- [TASK DESCRIPTION]:
Print out the full material below, exact in every line, with no images included.
......
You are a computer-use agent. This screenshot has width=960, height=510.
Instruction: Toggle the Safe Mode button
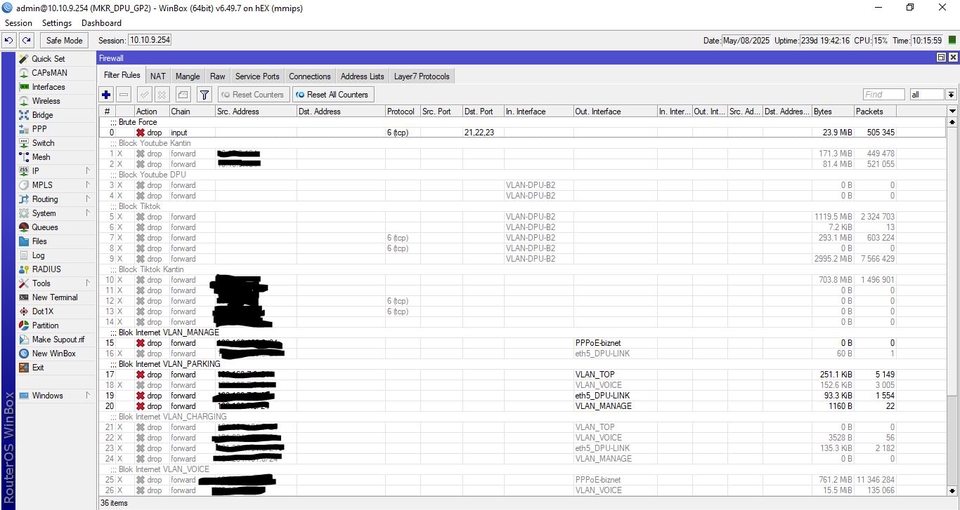[64, 40]
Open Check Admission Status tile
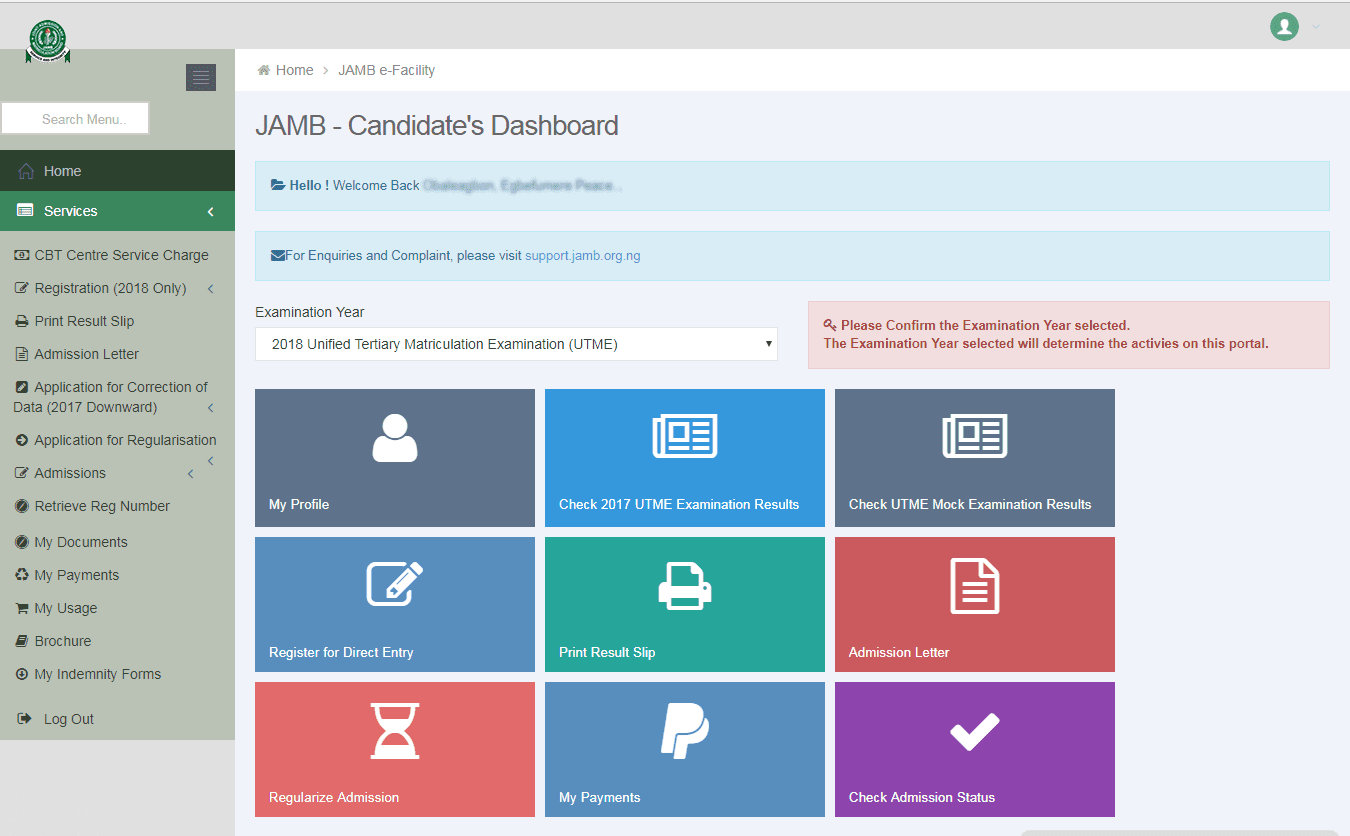Viewport: 1350px width, 836px height. pyautogui.click(x=974, y=749)
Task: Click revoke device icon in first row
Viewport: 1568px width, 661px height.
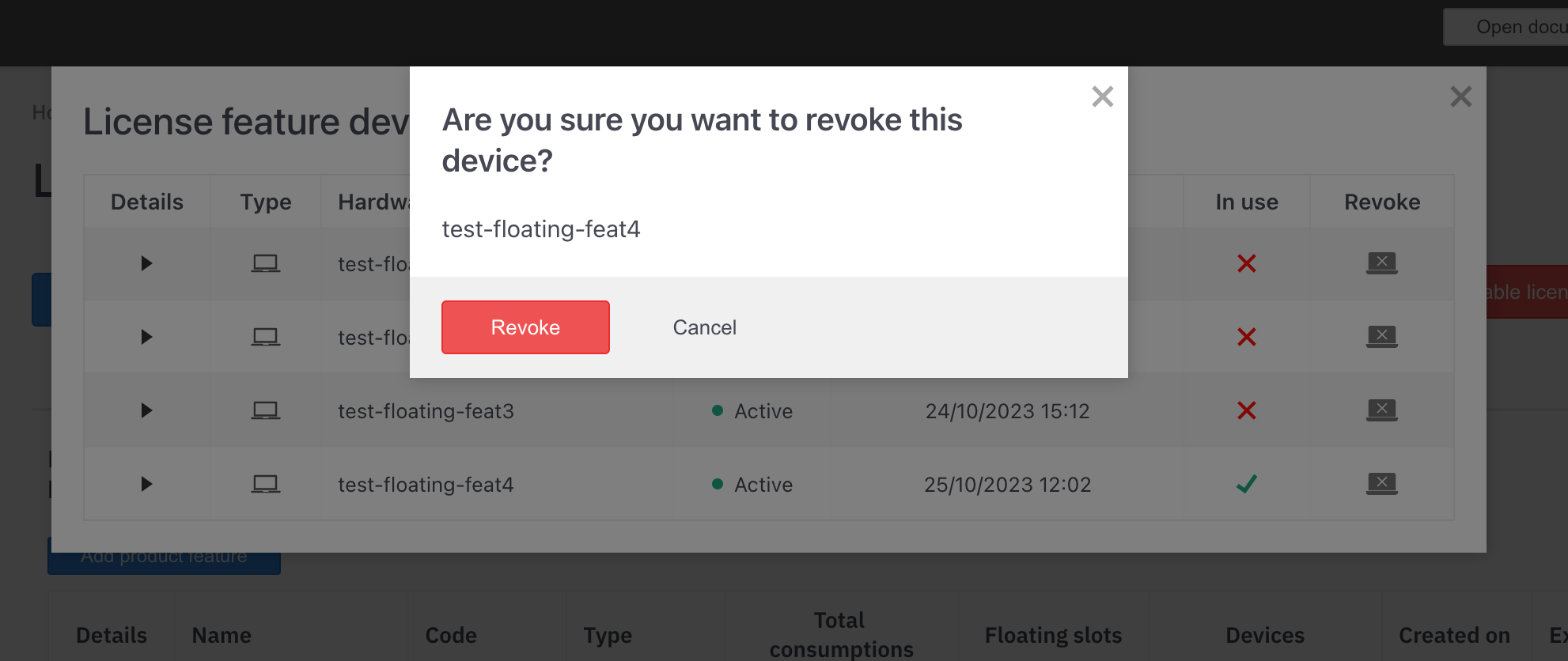Action: 1381,263
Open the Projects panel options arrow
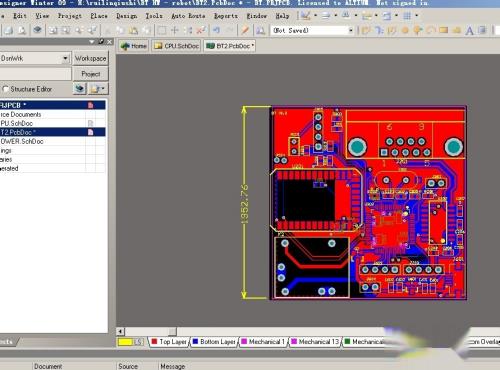 coord(92,42)
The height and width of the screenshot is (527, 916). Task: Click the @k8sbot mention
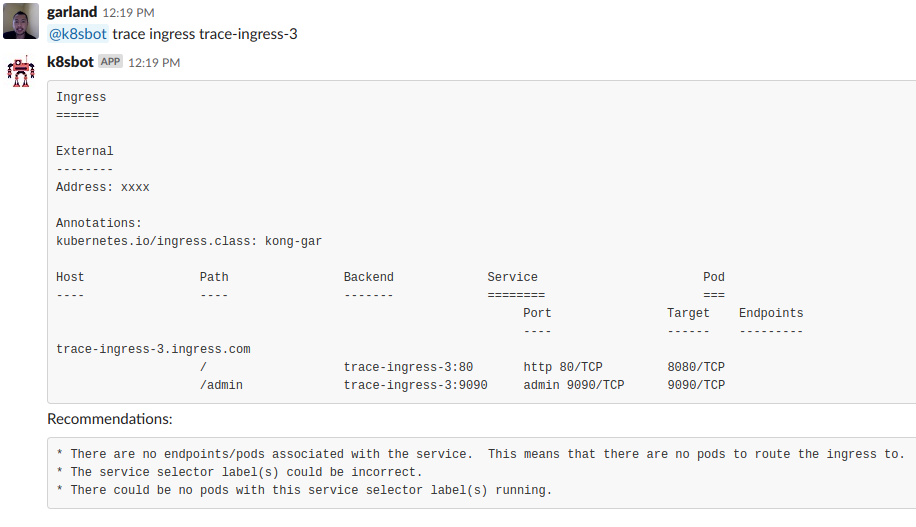78,34
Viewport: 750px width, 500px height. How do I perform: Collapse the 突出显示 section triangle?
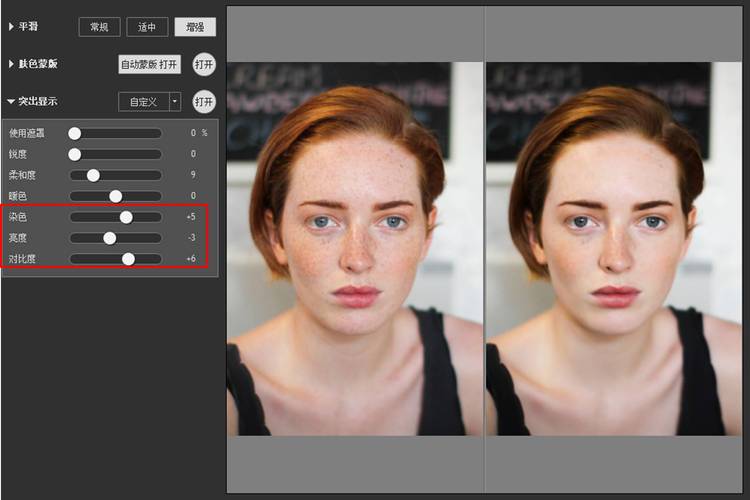point(11,101)
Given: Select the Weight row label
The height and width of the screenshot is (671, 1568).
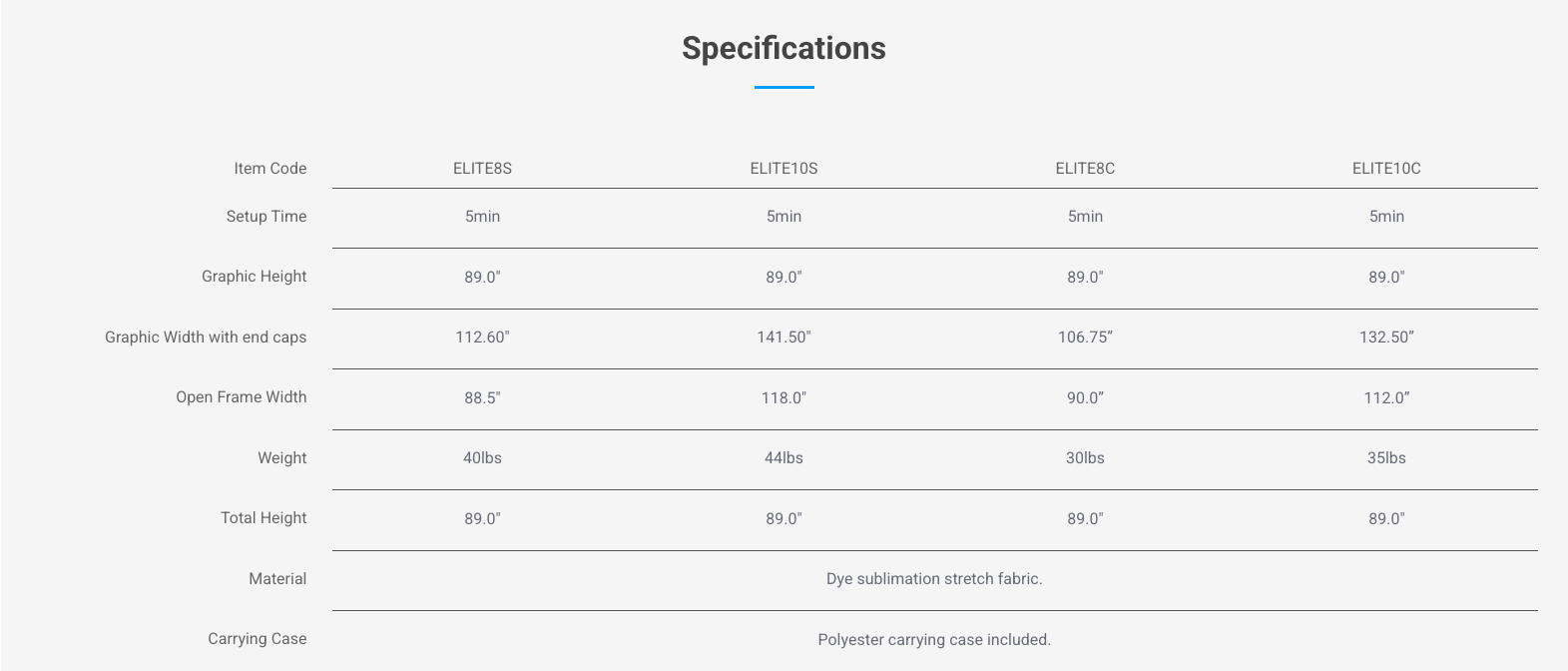Looking at the screenshot, I should 281,458.
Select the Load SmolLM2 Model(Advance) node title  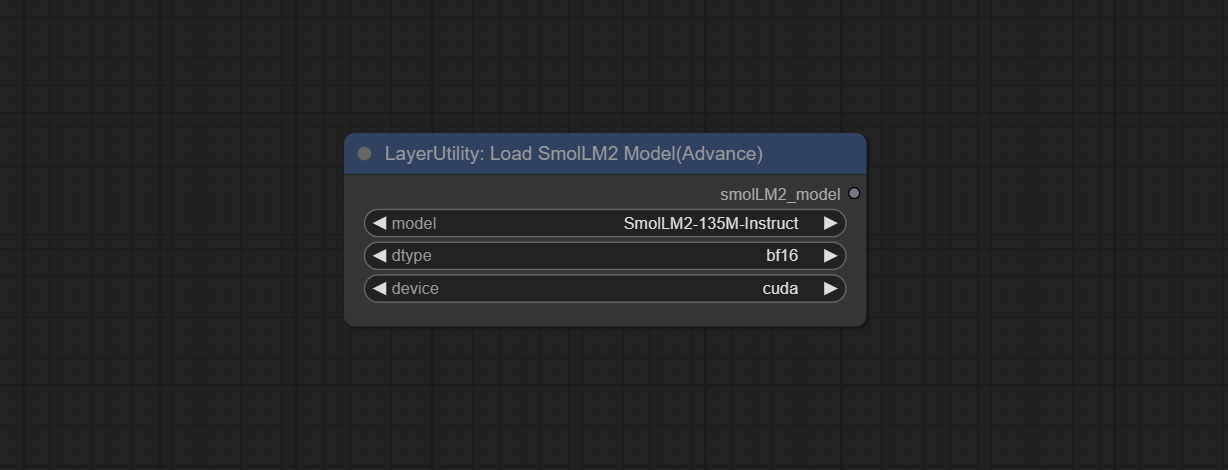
......
- [ANSWER TO THIS TASK]:
You are a computer-use agent. This screenshot has width=960, height=510.
Instruction: Toggle the Safe Mode button
[64, 40]
Open Check Admission Status tile
Viewport: 1350px width, 836px height. pyautogui.click(x=974, y=749)
Task: Click revoke device icon in first row
Viewport: 1568px width, 661px height.
Action: 1381,263
Open the Projects panel options arrow
 coord(92,42)
The height and width of the screenshot is (527, 916). Task: Click the @k8sbot mention
78,34
Viewport: 750px width, 500px height. How do I perform: Collapse the 突出显示 section triangle?
point(11,101)
Given: Select the Weight row label
The height and width of the screenshot is (671, 1568).
Looking at the screenshot, I should 281,458.
Select the Load SmolLM2 Model(Advance) node title  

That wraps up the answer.